Economic Corporate Insolvency in Colombia

insolvencia economica empresaria

Economic insolvency in Colombia is regulated by Law 1116 of 2006. It is a special regime that seeks to protect the company’s credit and to promote its conservation and recovery from the perspective of the company as a unit of economic exploitation and as a source of employment. This regime favors commercial and patrimonial relations between companies as long as they have been established in good faith and, if not, penalizes them. It can be carried out through two mechanisms: reorganization and judicial liquidation.

Through the reorganization process, the government seeks, by means of an agreement, that the companies that are viable can be preserved and normalize their commercial and credit relations. This is done through an internal restructuring, both operational and administrative, of its assets and liabilities.


  • The time limit set forth in the law for the enervation of the grounds for dissolution should not have expired, without having taken all the measures to remedy them.
  • The company must be registered with the competent authority.
  • When the debtor has pension liabilities under its responsibility, it must have the actuarial calculation approved and must be up to date with the payment of pension payments, bonds and pension securities due.
  • The company may not have overdue obligations for mandatory withholdings, in favor of tax authorities, but discounts given to workers or for contributions to the Social Security System.

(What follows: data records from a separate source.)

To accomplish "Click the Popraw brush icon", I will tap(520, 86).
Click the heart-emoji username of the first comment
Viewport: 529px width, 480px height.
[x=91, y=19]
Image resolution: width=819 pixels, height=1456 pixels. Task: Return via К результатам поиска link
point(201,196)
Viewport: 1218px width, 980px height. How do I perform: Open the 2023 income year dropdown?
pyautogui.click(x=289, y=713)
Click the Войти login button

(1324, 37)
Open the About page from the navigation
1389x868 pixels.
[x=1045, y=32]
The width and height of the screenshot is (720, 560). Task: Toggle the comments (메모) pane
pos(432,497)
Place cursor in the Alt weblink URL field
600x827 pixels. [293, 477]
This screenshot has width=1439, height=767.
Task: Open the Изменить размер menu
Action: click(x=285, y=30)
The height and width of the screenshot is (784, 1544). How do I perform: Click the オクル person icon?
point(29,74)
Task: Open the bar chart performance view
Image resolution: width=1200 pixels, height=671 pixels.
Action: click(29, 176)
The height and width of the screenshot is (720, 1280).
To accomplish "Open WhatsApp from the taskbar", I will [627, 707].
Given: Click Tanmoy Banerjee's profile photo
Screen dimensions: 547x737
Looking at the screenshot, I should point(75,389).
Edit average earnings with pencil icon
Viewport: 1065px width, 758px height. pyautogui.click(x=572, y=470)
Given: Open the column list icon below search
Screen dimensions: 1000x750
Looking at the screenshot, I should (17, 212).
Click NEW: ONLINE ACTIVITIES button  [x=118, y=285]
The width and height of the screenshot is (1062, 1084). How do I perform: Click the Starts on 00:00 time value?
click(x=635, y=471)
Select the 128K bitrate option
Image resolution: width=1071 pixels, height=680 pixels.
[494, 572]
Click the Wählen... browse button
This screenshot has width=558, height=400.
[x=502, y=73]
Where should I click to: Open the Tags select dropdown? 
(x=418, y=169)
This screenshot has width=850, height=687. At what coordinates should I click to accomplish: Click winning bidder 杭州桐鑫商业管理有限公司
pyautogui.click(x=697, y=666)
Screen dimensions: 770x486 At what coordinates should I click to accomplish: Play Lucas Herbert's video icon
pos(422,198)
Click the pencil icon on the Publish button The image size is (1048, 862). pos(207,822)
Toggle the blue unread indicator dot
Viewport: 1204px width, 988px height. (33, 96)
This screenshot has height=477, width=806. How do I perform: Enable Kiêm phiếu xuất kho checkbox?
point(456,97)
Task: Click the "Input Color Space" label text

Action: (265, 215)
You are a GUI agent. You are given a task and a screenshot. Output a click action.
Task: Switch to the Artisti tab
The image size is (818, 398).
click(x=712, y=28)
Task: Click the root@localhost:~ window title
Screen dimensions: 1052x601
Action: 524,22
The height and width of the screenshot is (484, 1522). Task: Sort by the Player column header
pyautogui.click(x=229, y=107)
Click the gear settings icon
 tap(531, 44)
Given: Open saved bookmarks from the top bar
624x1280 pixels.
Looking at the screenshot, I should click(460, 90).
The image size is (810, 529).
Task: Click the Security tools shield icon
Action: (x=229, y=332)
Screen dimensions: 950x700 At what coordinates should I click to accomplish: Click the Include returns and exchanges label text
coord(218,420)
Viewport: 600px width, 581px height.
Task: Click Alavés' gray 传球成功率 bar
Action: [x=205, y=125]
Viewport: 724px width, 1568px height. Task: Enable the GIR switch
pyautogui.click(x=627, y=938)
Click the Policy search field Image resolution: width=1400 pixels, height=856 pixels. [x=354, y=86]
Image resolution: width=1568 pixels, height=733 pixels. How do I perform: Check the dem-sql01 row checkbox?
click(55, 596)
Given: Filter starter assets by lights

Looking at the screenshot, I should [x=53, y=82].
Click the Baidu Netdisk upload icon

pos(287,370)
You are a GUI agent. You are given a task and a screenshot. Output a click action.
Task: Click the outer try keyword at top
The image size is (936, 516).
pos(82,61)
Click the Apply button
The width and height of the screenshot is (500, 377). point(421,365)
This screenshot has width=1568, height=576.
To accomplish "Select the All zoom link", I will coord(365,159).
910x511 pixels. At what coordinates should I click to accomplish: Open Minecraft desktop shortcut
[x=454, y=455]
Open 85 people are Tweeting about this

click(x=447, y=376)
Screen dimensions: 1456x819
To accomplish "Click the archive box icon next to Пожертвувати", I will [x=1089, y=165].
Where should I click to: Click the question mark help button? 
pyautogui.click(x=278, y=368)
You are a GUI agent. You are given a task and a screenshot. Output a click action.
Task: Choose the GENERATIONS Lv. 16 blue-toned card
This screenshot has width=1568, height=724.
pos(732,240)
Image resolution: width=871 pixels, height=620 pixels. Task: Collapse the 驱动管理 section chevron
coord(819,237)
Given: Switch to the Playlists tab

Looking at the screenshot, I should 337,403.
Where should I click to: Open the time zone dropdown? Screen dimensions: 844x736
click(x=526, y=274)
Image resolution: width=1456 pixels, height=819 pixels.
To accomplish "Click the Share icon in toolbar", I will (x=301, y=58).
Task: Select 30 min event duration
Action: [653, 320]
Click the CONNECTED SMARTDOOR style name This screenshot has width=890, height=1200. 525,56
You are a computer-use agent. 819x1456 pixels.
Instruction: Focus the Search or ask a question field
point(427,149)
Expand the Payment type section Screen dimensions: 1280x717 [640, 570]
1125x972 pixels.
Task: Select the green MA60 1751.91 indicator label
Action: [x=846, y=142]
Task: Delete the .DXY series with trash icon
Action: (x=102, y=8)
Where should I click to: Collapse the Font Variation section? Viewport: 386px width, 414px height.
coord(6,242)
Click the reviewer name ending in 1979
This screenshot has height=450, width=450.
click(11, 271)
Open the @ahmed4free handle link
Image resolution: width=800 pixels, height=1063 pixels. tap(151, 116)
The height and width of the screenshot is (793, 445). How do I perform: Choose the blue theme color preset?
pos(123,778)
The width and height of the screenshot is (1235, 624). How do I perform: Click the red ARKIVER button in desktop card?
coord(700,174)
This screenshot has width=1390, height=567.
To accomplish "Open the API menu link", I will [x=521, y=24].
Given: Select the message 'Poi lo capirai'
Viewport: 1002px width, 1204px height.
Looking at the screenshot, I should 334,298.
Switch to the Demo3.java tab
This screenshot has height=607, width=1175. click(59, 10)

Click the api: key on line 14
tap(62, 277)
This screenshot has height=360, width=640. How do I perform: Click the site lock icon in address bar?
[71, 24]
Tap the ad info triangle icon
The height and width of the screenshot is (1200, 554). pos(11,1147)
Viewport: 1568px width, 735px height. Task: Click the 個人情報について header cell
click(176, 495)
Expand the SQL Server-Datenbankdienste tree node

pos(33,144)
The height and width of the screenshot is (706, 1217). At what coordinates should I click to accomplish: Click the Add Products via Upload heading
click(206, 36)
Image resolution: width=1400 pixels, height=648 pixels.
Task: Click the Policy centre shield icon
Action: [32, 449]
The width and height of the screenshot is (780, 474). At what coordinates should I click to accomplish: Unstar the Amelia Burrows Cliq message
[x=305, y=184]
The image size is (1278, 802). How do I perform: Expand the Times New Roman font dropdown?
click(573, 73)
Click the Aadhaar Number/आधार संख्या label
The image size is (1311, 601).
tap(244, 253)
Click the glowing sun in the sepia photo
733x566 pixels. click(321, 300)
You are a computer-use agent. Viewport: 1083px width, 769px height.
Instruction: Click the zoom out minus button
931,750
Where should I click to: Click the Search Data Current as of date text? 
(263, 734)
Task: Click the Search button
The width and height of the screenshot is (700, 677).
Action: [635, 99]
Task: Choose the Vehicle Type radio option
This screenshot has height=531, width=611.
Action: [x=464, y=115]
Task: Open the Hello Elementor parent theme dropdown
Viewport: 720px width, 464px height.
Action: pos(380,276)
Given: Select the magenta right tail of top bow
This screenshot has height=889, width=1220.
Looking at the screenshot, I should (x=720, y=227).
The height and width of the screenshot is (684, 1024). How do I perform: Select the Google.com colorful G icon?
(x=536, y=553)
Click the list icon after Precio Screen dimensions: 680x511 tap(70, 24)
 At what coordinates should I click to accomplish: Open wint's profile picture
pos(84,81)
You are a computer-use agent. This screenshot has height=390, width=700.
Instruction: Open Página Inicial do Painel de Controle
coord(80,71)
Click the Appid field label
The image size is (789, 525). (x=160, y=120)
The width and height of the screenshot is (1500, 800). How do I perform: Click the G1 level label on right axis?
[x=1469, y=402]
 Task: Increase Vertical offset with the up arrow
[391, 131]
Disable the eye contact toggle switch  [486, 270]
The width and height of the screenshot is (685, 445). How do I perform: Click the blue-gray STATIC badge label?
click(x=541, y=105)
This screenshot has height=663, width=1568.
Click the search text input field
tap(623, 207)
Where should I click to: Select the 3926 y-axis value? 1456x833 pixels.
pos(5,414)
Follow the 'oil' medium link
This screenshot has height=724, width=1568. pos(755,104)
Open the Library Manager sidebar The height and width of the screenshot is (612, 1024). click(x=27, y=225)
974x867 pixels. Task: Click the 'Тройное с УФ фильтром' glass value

The process consists of several steps that will be described below:

  1. A written request must be submitted to a conciliation center expressly authorized by the Ministry of Justice or to a notary’s office, which must also be expressly authorized. The application must contain:
  • Report on the causes that led the company to default on payments.
  • Proposal of a clear and objective negotiation plan.
  • List of creditors in order of priority (with their respective name, address and e-mail address) differentiating between principal and interest, establishing the nature of the credit, its date of granting and its maturity date. It must also contain information on the co-debtors, guarantors or guarantors of each of the credits.
  • Detailed and complete list of the debtor’s assets, expressly stating the identification data of the property, the encumbrances, precautionary measures and affectations on it and it must be indicated if they are for family housing or if they are family property that cannot be seized.
  • List of legal proceedings or other proceedings of a patrimonial nature in which the debtor is involved, indicating the courts in which they are pending and their current status.
  • Certificate of income of the debtor.
  1. The request will be assigned to a conciliator registered at the conciliation center or notary’s office.
  1. Subsequently, a fee must be paid at any of the offices of the Chamber of Commerce, presenting the communication sent by the conciliator evidencing the amount to be paid.
  1. After payment, the conciliator will have a maximum of 5 days to approve the application and set a hearing date.
  1. The negotiation must take place during the hearing, which may take up to 60 days and may be extended for another 30 days.
  1. The hearing may culminate in an agreement and, if so, the conciliator must verify and follow up on compliance with the agreement.


Fees are calculated as follows:

  • If the principal amount of the credits that are in charge of the debtor is one smlmv or less, the applicable rate will be 0.18 smlmv.
  • When it exceeds the minimum wage but does not exceed 10 or is equal to this value, the rate will be up to 0.7 smlmv.
  • If it exceeds 10 smlmv and is less than or equal to 20 smlmv, the maximum rate will be 1 smlmv.
  • In case the rate exceeds 20 smlmv, for each 20 smlmv or fraction thereof, the rate will be increased by 1.5 smlmv but may not exceed 30 smlmv.


  1. Company restructuring: consists of an internal change in the company’s operation. This may be due to external and external causes or to internal causes such as financial difficulties. This process can be in one area of the company or in several and can last between 1 and 3 years.
  1. Corporate reorganization: refers to the insolvency law itself. It is a process that allows the company to renegotiate its debts and can last a maximum of 6 months.
  1. Business recovery: this procedure allows the sale of fixed assets of the company as long as they are not necessary for its operation. It is processed before the Chamber of Commerce and can have a maximum duration of 3 months.


It allows companies to reorganize the payment of their debts through agreements with their creditors and to modify the amount and term previously negotiated. Public services may not be suspended once the process is initiated.

Nor may executive, restitution of payment for royalties or voluntary jurisdiction proceedings be carried out against the debtor. All processes of this nature that the company was carrying out or in which it was involved at the time of initiation of the process will be suspended.


The company may not dispose of its assets once the insolvency process has been initiated.